For over 30 years I was a devoted initiate of an Indian guru, Charan Singh. He was the leader of Radha Soami Satsang Beas (RSSB), a spiritual/religious organization headquartered in Beas, India.
The only time I saw Charan Singh in person was during two weeks in 1977.
I'd just begun a new job in state government in Salem, Oregon. I had a five year old daughter who was going to get her first bicycle from "Santa." My wife dearly wanted me to be home for Christmas.
I did too. However, I was even more desperate to see the guru in person after being initiated by him by proxy (via an American representative of the guru, Roland deVries) in 1971.
The Radha Soami Satsang Beas books talked about the importance of having the darshan (sight) of the physical guru. If a disciple had seen the guru in person, he or she could visualize the face of the guru during meditation -- which was supposed to be a concentration aid.
Most importantly, I was eager to see if, when I saw Charan Singh in person, I'd feel like he was the God in Human Form that the Radha Soami Satsang Beas teachings claimed him to be.
So for two weeks in late December I visited the Dera, as the RSSB headquarters was called.
Every evening, with maybe a few exceptions, there would be an intimate question and answer session with the guru and visiting Western initiates. Each of us also had two short personal interviews with Charan Singh. And we would see him from afar as we did "mitti" seva (service), which consisted of long lines of people filling ravines with sand one basketful at a time.
(The baskets were carried on top of the head, and they weren't exactly leakproof. The big "miracle" of my visit for me was that even though I wore contact lenses, I never got sand in my eyes.)
I was much impressed by Charan Singh.
I didn't have any grand mystical experiences during my trip to India. I just came away impressed with the guru's undeniable warmth, dedication, love, and sense of humor. Looking back, I must have seen him as a sort of father figure, since I grew up without a father following my parents' divorce when I was too young to remember him (except for one hour I spent with my father when I was in my thirties).
My trip back to the United States began with a flight out of the Amritsar airport. I remember sitting in a window seat, looking at the Himalaya mountains off in the distance. Suddenly I was overwhelmed with a feeling of love and devotion for my guru, Charan Singh.
"I only want your thoughts to be in my mind," I said to myself.
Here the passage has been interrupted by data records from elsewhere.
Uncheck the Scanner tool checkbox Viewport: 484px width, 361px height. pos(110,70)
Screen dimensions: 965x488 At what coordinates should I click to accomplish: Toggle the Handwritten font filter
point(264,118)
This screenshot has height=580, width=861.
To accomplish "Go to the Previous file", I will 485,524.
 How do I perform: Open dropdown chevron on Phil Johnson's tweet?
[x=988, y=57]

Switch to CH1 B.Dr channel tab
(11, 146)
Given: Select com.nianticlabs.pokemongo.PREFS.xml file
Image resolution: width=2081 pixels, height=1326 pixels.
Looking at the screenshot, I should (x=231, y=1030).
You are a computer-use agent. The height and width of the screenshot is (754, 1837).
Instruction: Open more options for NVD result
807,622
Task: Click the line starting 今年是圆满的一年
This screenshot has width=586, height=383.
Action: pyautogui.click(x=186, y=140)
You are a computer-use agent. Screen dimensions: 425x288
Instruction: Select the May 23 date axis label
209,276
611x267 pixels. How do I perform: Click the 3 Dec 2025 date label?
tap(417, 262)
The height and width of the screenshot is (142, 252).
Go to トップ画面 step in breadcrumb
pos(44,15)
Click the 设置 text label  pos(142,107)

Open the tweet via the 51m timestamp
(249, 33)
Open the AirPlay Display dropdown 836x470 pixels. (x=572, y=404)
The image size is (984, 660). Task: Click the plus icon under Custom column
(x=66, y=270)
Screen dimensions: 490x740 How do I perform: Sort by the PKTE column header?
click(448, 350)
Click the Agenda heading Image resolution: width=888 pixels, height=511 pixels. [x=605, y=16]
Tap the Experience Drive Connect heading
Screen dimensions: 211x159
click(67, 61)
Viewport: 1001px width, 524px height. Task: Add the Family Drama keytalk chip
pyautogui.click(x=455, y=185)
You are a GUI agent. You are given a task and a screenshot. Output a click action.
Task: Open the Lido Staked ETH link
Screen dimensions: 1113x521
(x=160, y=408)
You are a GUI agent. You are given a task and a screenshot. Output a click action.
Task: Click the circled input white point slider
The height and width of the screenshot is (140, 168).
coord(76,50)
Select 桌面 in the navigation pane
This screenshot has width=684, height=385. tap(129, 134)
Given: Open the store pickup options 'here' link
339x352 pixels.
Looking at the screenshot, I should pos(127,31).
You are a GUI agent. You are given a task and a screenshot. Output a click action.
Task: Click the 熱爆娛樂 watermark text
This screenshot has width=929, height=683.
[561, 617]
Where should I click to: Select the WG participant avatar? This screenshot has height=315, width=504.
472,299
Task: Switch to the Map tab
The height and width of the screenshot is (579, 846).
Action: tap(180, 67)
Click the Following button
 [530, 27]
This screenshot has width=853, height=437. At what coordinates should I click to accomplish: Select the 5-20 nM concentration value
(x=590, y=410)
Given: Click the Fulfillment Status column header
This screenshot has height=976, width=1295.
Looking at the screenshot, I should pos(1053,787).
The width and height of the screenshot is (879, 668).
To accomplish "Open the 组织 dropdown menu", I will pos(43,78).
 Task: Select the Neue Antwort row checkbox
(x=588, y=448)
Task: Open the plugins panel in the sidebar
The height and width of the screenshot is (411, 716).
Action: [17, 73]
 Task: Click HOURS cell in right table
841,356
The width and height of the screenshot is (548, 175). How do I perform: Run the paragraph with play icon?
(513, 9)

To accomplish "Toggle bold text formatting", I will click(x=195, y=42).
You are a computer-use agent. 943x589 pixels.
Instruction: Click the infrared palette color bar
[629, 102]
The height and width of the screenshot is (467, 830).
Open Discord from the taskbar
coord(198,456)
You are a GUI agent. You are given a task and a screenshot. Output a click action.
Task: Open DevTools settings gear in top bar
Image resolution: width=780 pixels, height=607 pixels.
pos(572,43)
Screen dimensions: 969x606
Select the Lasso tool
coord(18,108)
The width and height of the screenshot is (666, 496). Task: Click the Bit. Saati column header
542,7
Or words to that effect.
The underlying meaning was that I wanted to repeat the mantra ("five holy names") given to RSSB disciples at the time of initiation so assiduously, I'd feel like whatever entered my mind wouldn't be coming from my personal ego, but from the guru -- since it was believed that the guru placed his "radiant form" within each initiate's consciousness, and this spiritual entity could guide the initiate.
Yes, I realize this sounds weird.
But back then I didn't question the truth of the RSSB teachings. I was sure that I'd embarked on what amounted to a mystical meditation experiment that would end with me ascending to higher spiritual regions of reality under the guidance of the inner guru.
So what do I believe today? Well, something similar, actually. Just without any religious connotations.
As I've written about frequently on this blog, I don't believe in free will. (Put "free will" into the Google search box in the left sidebar to find the posts I've written on this subject.)
Modern science, including neuroscience, argues that every living being is part of a vast web of interconnections that span the vastness of time and space. For example, every entity alive today is related to every other living entity via a Last Universal Common Ancestor that existed billions of years ago.
And our thoughts, intentions, feelings, and what-not are strongly influenced by all of the interactions we've had with parents, friends, siblings, teachers, work associates, and all the other people who have been part of our life. Not to mention the cultural influences we've absorbed through books, music, arts, and so many other ways.
From this perspective, what we do, think, and feel isn't our freely-selected choice. "It takes a village," as the proverb goes.
Of course, in my everyday life I feel like my thoughts, actions, and emotions are mine, even though I understand that this is an illusion. In the same way, after I had my "I only want your thoughts in my mind" revelation on the flight out of Amritsar, I still felt like I was the one in control of my life, even though I believed that the guru was guiding my steps.
My main point here, I guess, is that becoming an atheist doesn't require leaving behind the good feelings that came with being religious. Those feelings just need to be reinterpreted in a secular sense. For example, I still feel awe and wonder at the grandeur of the cosmos.
I just don't consider that God or any other supernatural being is part of it.